About this task >>
Say the number of lines holding the word "agent" in the data, and leave out everything else.

BEGIN Data to examine

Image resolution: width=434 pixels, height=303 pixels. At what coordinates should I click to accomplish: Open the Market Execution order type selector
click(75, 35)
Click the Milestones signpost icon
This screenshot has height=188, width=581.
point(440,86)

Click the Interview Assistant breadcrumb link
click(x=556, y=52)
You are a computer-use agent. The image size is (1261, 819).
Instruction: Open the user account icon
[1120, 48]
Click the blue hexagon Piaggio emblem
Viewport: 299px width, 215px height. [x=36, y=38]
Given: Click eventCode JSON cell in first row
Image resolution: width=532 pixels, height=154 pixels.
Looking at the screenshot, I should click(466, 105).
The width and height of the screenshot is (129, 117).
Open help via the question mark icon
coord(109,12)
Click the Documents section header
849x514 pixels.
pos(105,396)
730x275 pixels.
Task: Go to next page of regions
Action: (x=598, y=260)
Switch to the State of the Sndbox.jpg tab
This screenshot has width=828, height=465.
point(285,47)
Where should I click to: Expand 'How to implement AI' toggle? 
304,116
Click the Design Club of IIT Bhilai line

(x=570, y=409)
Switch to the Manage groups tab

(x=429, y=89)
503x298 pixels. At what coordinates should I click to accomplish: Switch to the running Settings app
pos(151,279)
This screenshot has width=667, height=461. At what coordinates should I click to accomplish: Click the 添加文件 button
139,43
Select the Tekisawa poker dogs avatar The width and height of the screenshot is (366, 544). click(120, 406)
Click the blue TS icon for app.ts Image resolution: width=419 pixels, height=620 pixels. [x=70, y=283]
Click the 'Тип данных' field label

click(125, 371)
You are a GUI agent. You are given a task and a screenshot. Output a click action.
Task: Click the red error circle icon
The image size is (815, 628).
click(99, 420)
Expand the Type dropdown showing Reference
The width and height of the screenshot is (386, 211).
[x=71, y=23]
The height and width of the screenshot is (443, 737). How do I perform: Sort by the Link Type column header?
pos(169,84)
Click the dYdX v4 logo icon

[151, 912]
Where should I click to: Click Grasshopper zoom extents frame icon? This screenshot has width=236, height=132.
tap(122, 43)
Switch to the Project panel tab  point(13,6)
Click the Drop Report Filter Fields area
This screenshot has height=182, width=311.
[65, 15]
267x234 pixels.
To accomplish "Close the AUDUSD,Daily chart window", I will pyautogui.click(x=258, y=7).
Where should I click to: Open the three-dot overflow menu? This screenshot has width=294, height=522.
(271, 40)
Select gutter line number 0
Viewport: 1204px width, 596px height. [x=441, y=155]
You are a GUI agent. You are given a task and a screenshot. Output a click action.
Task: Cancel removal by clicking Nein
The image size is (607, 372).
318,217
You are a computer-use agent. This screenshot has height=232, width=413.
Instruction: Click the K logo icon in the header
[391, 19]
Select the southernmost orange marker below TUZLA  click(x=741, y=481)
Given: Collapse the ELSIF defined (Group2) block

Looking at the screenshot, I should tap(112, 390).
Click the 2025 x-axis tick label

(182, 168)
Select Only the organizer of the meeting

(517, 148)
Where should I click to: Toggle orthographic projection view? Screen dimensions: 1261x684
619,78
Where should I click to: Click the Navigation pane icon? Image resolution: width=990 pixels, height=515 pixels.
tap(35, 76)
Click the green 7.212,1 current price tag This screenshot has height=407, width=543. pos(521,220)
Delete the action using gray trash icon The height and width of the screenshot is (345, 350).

END Data to examine

Reply >>
4